* **THE REQUEST**
Add 97 to every number in the answers, both coordinates and any viewport dimensions, and write out the lines again, requests included. Cover only the part that opens with the line containing "You are a computer-use" and closes with the last of the lines below, both ends included, and leave the pictures out.

* **MATERIAL FOR THE TASK**
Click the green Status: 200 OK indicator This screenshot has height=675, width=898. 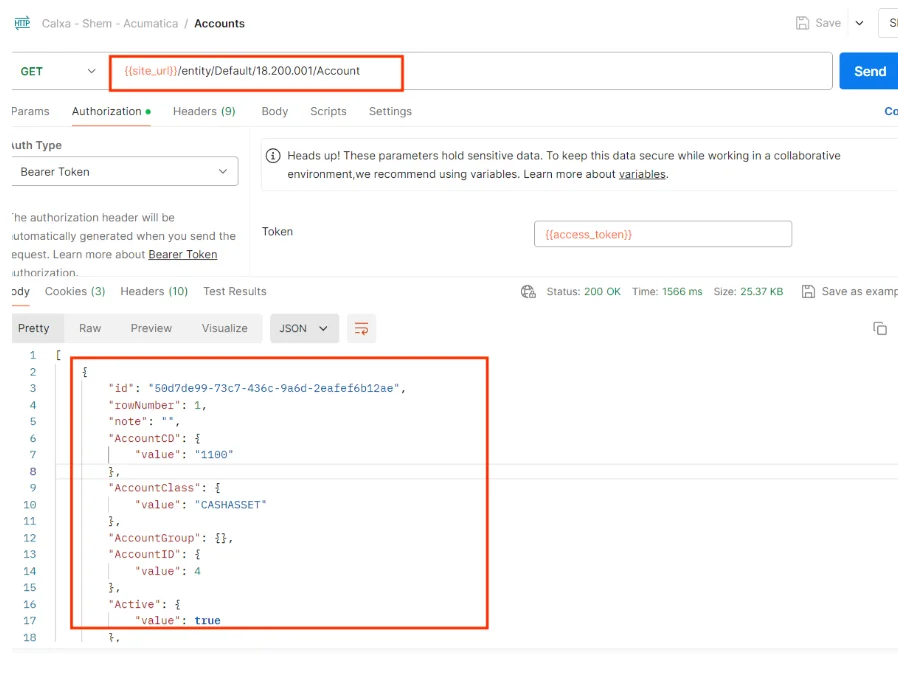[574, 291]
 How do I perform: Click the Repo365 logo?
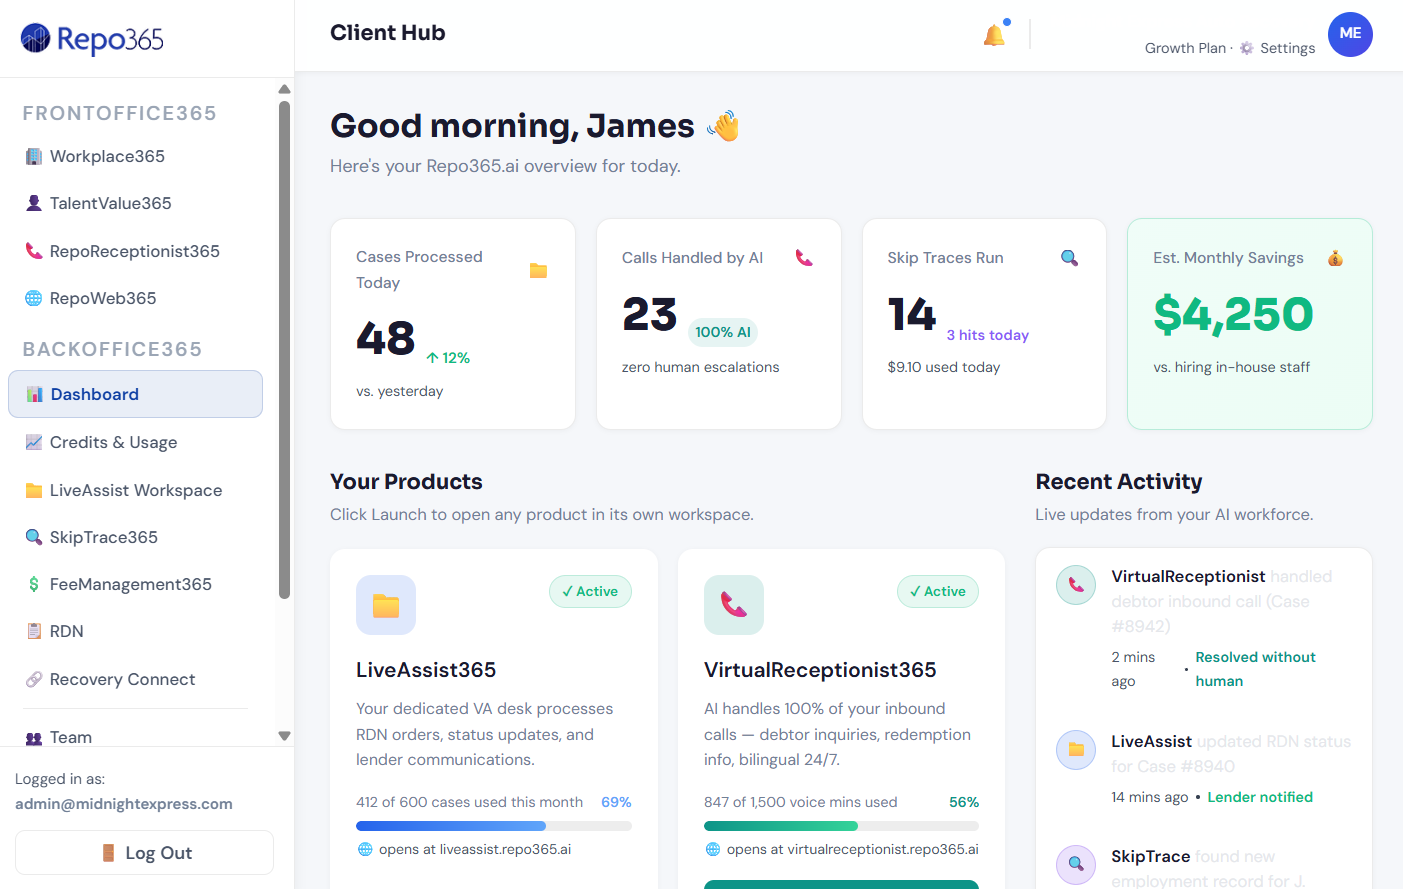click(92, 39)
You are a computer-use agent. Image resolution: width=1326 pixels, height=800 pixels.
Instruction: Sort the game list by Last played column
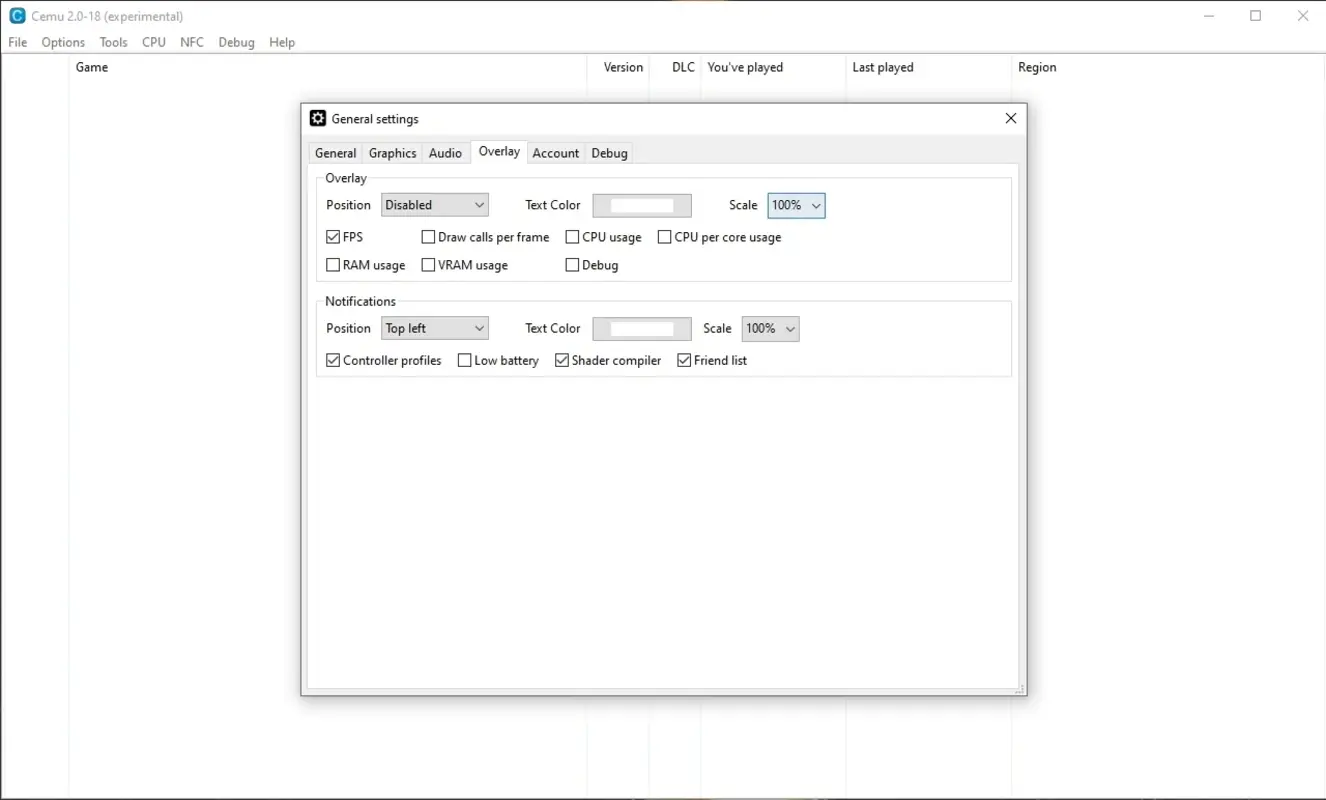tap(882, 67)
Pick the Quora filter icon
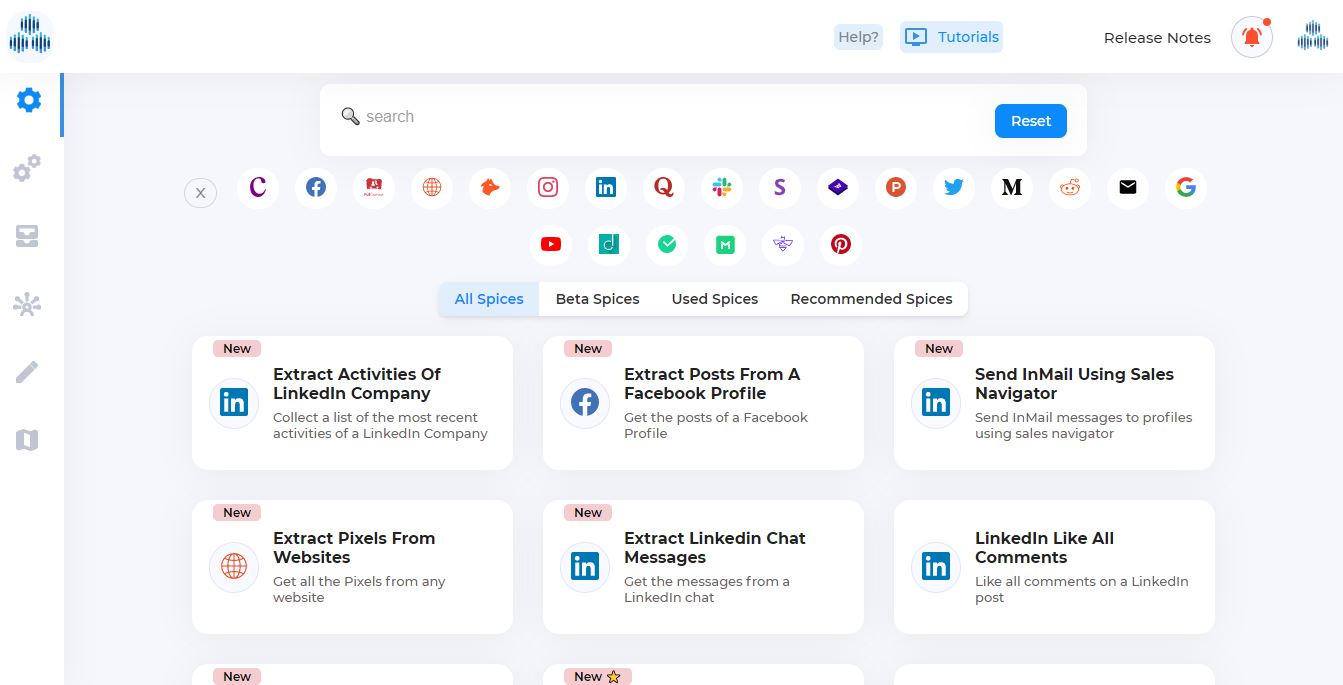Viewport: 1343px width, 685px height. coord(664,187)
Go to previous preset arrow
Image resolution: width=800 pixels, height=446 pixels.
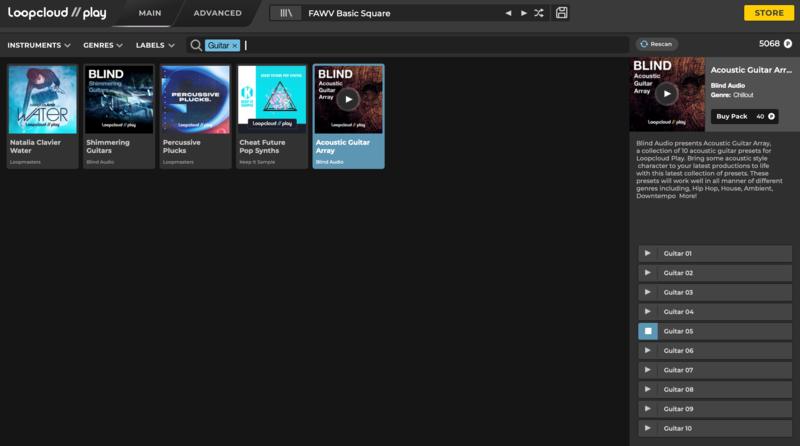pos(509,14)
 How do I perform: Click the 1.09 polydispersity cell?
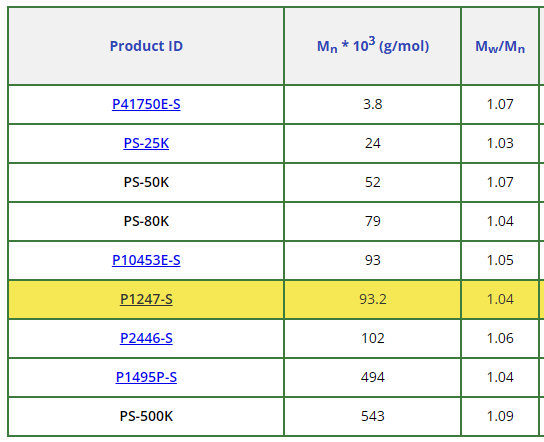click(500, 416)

* **TASK RESPONSE**
You are a computer-use agent. Image resolution: width=1326 pixels, height=800 pixels.
Instruction: Sort the game list by Last played column
tap(979, 164)
Pick the Quora filter icon
Viewport: 1440px width, 782px height. coord(761,284)
Go to previous preset arrow
Image resolution: width=800 pixels, height=446 pixels.
pos(606,111)
 How do I perform: Click the 1.09 polydispersity cell?
click(597, 513)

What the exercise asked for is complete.